Journalist Nikole Hannah-Jones spends time in some pretty elite spaces—she's a staff writer at The New York Times Magazine, the recipient of a MacArthur genius grant, and a force to be reckoned with on Twitter. But as she tells Al Letson (host of Reveal) in this week's new episode, she's careful not to forget her roots in Waterloo, Iowa, and the people there who raised her. "The benefit of being a working-class black girl who has spent a lot of time around more affluent white people is you do quickly learn they're actually not really smarter than you," she says. "They just have had advantages of things and opportunities that you haven't had." This week, hear them discuss reporting on inequality from a place of anger, what happened when Nikole tried therapy last year, and why being "super sensitive" isn't the same thing as being scared. Look for their conversation in your feeds this morning.

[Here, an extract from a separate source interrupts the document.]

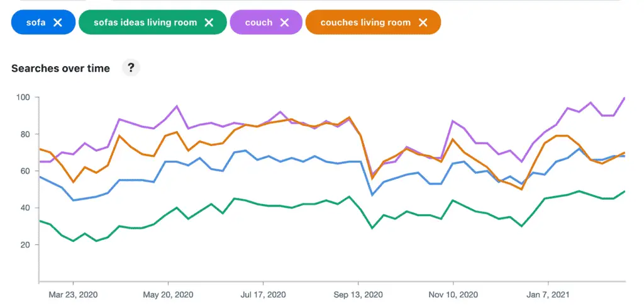Image resolution: width=644 pixels, height=308 pixels.
Task: Select the May 20, 2020 axis date
Action: click(x=168, y=295)
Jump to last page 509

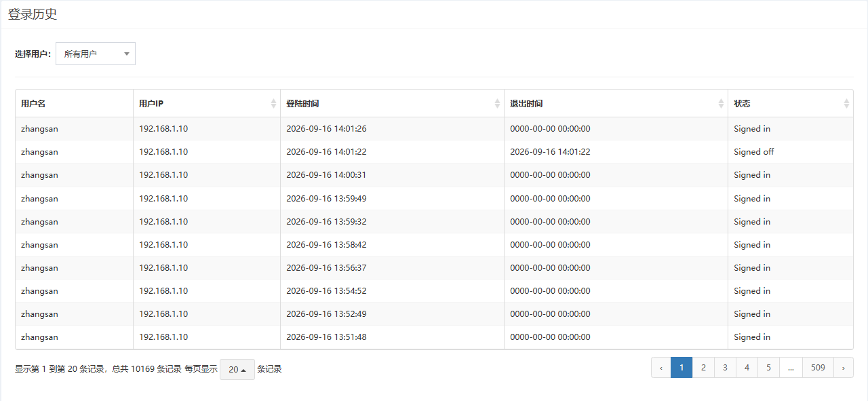coord(818,368)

Your Responses: Whose Infidelity Is Worse?
For the last few weeks, we've been talking about so-called "financial infidelity" here in the newsletter. And we're hearing from you that your relationships with money and with your spouses can be complicated—and that they become even more gnarly when you put them together:
"I have never thought of myself as a cheater until I read the description of financial infidelity and...I'm totally guilty. I hide some of my spending habits from my husband by using a credit card he doesn't have access to, which I also use for a lot of family purchases so it's easy to hide. It's nothing 'serious,' per seI work from home and eat out a lot more than I want him to know. But I guilt trip him whenever HE eats lunch out at work; I'm a cheater and a hypocrite.

Adding to the complexity of this realization is our history with infidelity. Almost three years ago my husband had an 'internet' affair (i.e. naked photo swap) when I was pregnant, and I found out about it when our baby was two months old. In the grand scheme of cheating it was maybe a 3 out of 10, he atoned, and we've done a lot of work to rebuild what is a very loving and solid relationship. But at the time it gutted me and I still think about it.

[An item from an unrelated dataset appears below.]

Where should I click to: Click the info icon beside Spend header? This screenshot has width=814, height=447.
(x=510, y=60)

Now I find myself having to examine my own behaviors in comparison to his. Whose infidelity is more egregious? (His seems worse but was a specific and limited instance; I've been doing mine for years.) Do I owe him a confession? (I found out about his by accident.) Do I need to similarly atone? (I want to say NO, but is it really up to me to make that decision?)

For the record, I'm writing this from a cafe where I just finished a breakfast panini and a mocha. Sigh."

 
—Elizabeth, 37, CA

Listen to This: Audio We Love

For This Is Love's new season, they're reporting all their stories from Italy (this is a great production hack that we will definitely be pitching our boss at a later date). And we love their first episode about Piobbico, a tiny Italian town where "everyone wants to be ugly." Home to the Ugly Club (motto: "ugliness is a virtue, beauty is slavery"), Piobbico residents pride themselves on embracing alternative standards of beauty and building community around them. 

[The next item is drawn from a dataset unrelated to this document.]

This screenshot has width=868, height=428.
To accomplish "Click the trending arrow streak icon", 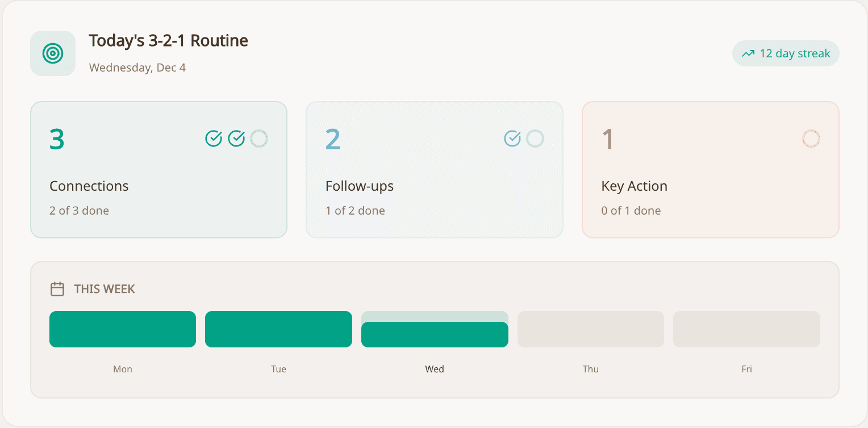I will click(x=748, y=53).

Howard Stern's complicated career is getting the Fresh Air treatment this week. In a two-part interview, the second of which is airing today, Stern sits down with Terry Gross to talk about being raised by his severely depressed mother, how going to therapy as an adult changed his interviewing style, and how he looks back on the lewd ways he would talk about women in the heyday of the Howard Stern Show. "That always really troubled me," Gross says. "I know you cringe about a lot of things when you look back at your early career—do you cringe about that?"
Next on Death, Sex & Money
When Daily Show host Trevor Noah was growing up in apartheid South Africa, he stood out as the child of a black mother and a white father.  Next week, he talks with sociologist and writer Dr. Tressie McMillan Cottom about how being famous is now making him feel like an outsider, and why he thinks it would be harder to elect a woman than another black man for president in 2020.